二之部君は私の書斎が気に入った様だった。図書館の本と並列して読み漁り、内容について私と議論する。夕食前には必ず帰ってくるので、若い時分でありながら遊び回る素振りも見せなかった。真面目過ぎるのも、人生に於いては首が締まる事もある。かと言って私自身、遊ぶという事については才能が無い。打って付けの人物が目の前に居るが、彼らの馬が合うかと言えば、明らかに否であった。年の差もあるので、遊び友達というよりは遊びを教える悪い大人だろう。
「久慈ィ。羊羹ないのか、羊羹。」
「戸棚に無ければ無い。」
 勝手知ったる風に、三木谷は私の家の中を漁る。盗られて困る物といえば本くらいである。だが、奴が盗みを働く真似はしない。本ならば尚更だ。四六時中、紙を触っている仕事からか、奴は本を好き好んで触る性質ではない。

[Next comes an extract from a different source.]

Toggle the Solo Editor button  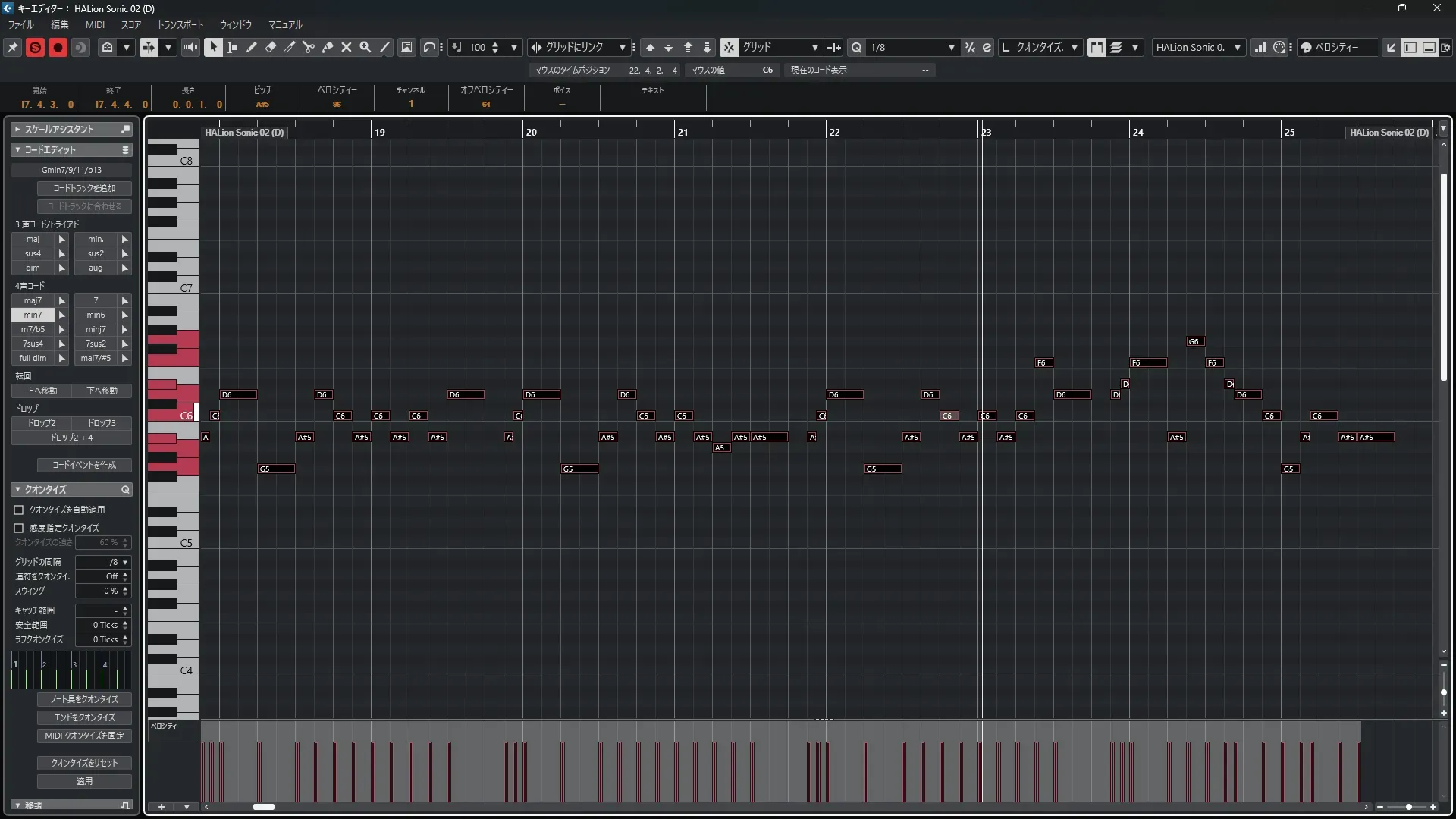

 仕事の話をすると言って押しかけて来たが、先客が来ていた。否、正確には客ではないのだが、庭の手入れをすべく庭師に来てもらっていたのだ。手持ち無沙汰の時に、何となく雑草を抜いていたので地面はそれなりに平らであったが、木々の剪定までは気が回っておらず、放ったらかしていた。躑躅や紫陽花は湿気を多分に含んだ毛玉の如きなりをしていた。
「今迄、きちんとしてなかった文士さんがどうした。」
 答えが解りきっているにも関わらず疑問形で尋ねてくるのは、単に私を揶揄う為だ。私は視線も三木谷に向けず、外で仕事に励む庭師を眺めながら言った。
「二之部君へ、此の状態をなるべく維持できる様にしてくれ、と言う為さ。」
「そうかねェ。図らずとも別嬪が来ちまって、慌てて身嗜みを整えている出不精な男みたいだが。」
 図星なので、笑うしか出来なかった。顔の筋肉が動いているかどうか自信は無いが、付き合いの長い三木谷には見分けられただろう。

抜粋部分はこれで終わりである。